The words ‘epic’ and ‘horror movie’ feel wrong together somehow. Scary movies are supposed to provide short, sharp shocks, not slow-burn drama that unfolds over two-and-a-half hours. But that’s not only the horror film rule this Korean demon-ghost-possession-cop-folklore-zombie comedy-thriller breaks. In the hands of director Na Hong-jin ‘The Wailing’ is a true one-off, at once sweet and mournful, goofy and gruesome, compellingly strange and comfortingly familiar.
Jong-Goo (Kwak Do-won) is a chubby, gutless small-town cop. He dotes on his wife and daughter, and the job comes a distant third. But when a rash of brutal murders forces him to do some actual policing, Jong-Goo realises that dark forces are at work – and that his beloved family could be in real danger.
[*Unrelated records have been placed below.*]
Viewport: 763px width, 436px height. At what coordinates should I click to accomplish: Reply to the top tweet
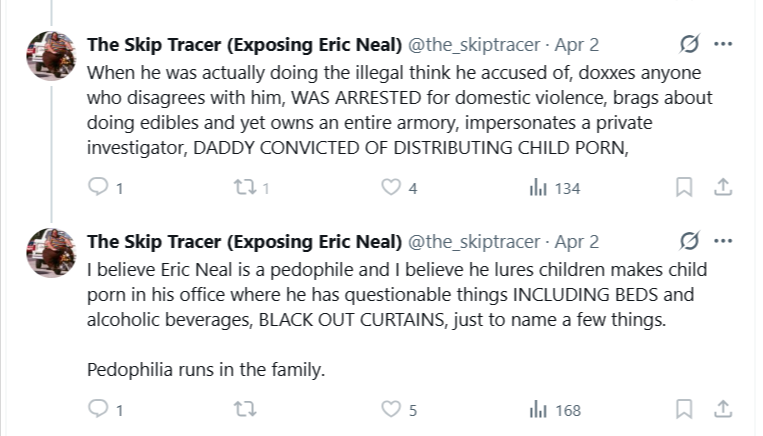(x=98, y=188)
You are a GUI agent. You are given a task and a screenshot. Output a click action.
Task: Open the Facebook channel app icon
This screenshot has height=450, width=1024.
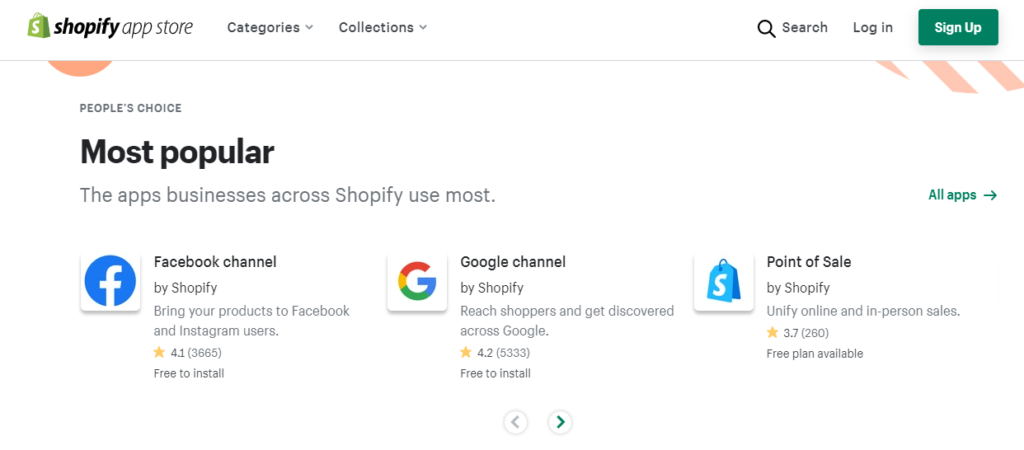110,281
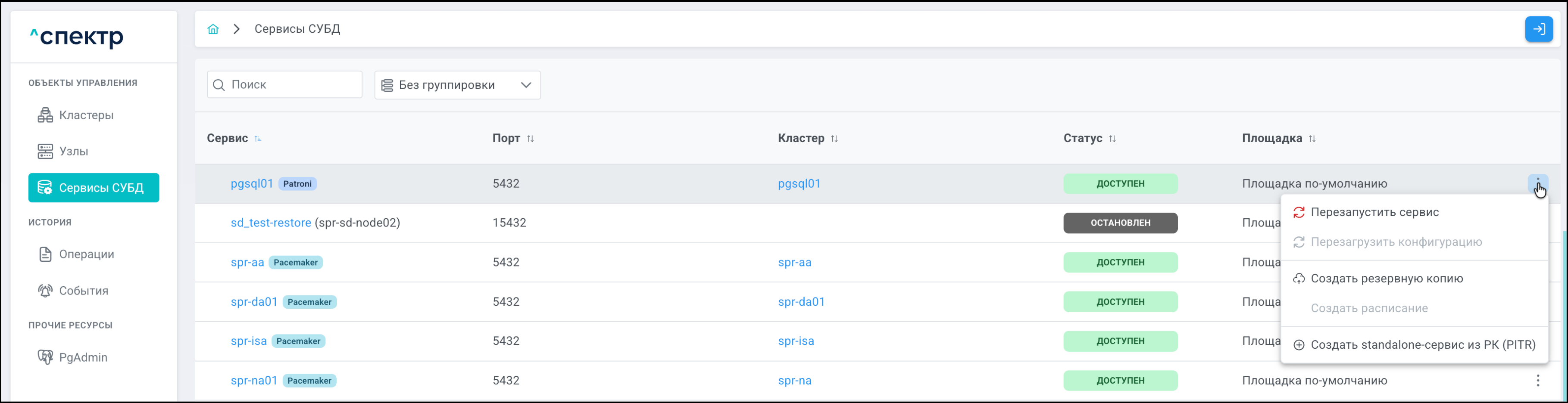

With so much to cram in, it’s no surprise that not everything in ‘The Wailing’ quite works. A pair of late twists are clumsily handled, and there are one too many nods to classic horror movies like ‘The Exorcist’. But overall this is a stupendously entertaining movie, crammed with delights. The landscape photography is breathtaking, the performances are magnificent and a handful of scenes – like a thunderous traditional exorcism conducted by a hipster shaman with a scimitar – are completely unforgettable.